I have spent a lot of time thinking about television and it’s impact on society. It is no secret that I feel Americans waste too much time watching inane television shows instead of producing something worth while, but I have never been able to crystallize my thoughts on the subject. Enter Clay Shirky. In a post titled Gin, Television, and Social Surplus Clay delves into a comparison between our cultures addiction to TV and England’s addiction to Gin at the turn of the century.
I was recently reminded of some reading I did in college, way back in the last century, by a British historian arguing that the critical technology, for the early phase of the industrial revolution, was gin.
The transformation from rural to urban life was so sudden, and so wrenching, that the only thing society could do to manage was to drink itself into a stupor for a generation. The stories from that era are amazing– there were gin pushcarts working their way through the streets of London.
Today’s society is at the tail end of another revolution, the free time revolution.

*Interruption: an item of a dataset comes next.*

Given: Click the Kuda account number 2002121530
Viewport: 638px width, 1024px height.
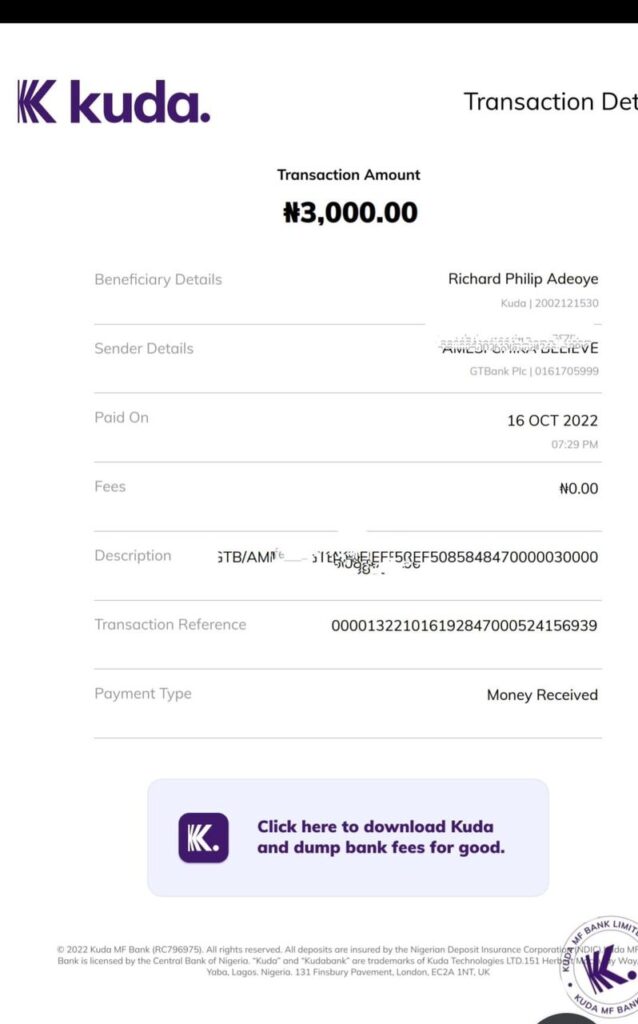Looking at the screenshot, I should 566,303.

Starting with the Second World War a whole series of things happened–rising GDP per capita, rising educational attainment, rising life expectancy and, critically, a rising number of people who were working five-day work weeks. For the first time, society forced onto an enormous number of its citizens the requirement to manage something they had never had to manage before–free time.
And what did we do with that free time? Well, mostly we spent it watching TV.
Now that we are waking up from our television bender we are finding ways to use our free time that don’t include watching TV.
And it’s only now, as we’re waking up from that collective bender, that we’re starting to see the cognitive surplus as an asset rather than as a crisis. We’re seeing things being designed to take advantage of that surplus, to deploy it in ways more engaging than just having a TV in everybody’s basement.
I find this line of thought refreshing. For years I have thought myself weird for disliking television. I would expound for hours to my friends and family on TV’s addictive nature, it’s time wasting ability, and it’s overall mind destroying lineup of shows, only to have them nod numbly then happily return to their addiction once my rant was over. (I should note there are a few people who agree with my thought process and have actively sought to reduce or eliminate TV from their lives, but most of them don’t.)
After reading Clay’s post I see that I am not weird. Instead I am one of the next generation who don’t see TV as cool or even entertaining. They see it as broken. Why? Because TV is about consumption only, whether it be thoughts, ideas or products. Whereas the other great medium of communication, the Internet, is about consuming, producing and sharing those same thoughts, ideas and products.
I was having dinner with a group of friends about a month ago, and one of them was talking about sitting with his four-year-old daughter watching a DVD. And in the middle of the movie, apropos nothing, she jumps up off the couch and runs around behind the screen. That seems like a cute moment. Maybe she’s going back there to see if Dora is really back there or whatever. But that wasn’t what she was doing. She started rooting around in the cables. And her dad said, “What you doing?” And she stuck her head out from behind the screen and said, “Looking for the mouse.”
Here’s something four-year-olds know: A screen that ships without a mouse ships broken. Here’s something four-year-olds know: Media that’s targeted at you but doesn’t include you may not be worth sitting still for. Those are things that make me believe that this is a one-way change. Because four year olds, the people who are soaking most deeply in the current environment, who won’t have to go through the trauma that I have to go through of trying to unlearn a childhood spent watching Gilligan’s Island, they just assume that media includes consuming, producing and sharing.
If this is true, if our culture is shifting from a consumer mentality to a sharing and producing mentality, then I am no weirdo, I am an innovator. I like the sound of that, innovator. I can proudly say I am innovator instead of some weirdo who doesn’t watch TV.
Are you ready to be an innovator and forego some television time to produce and share your creations?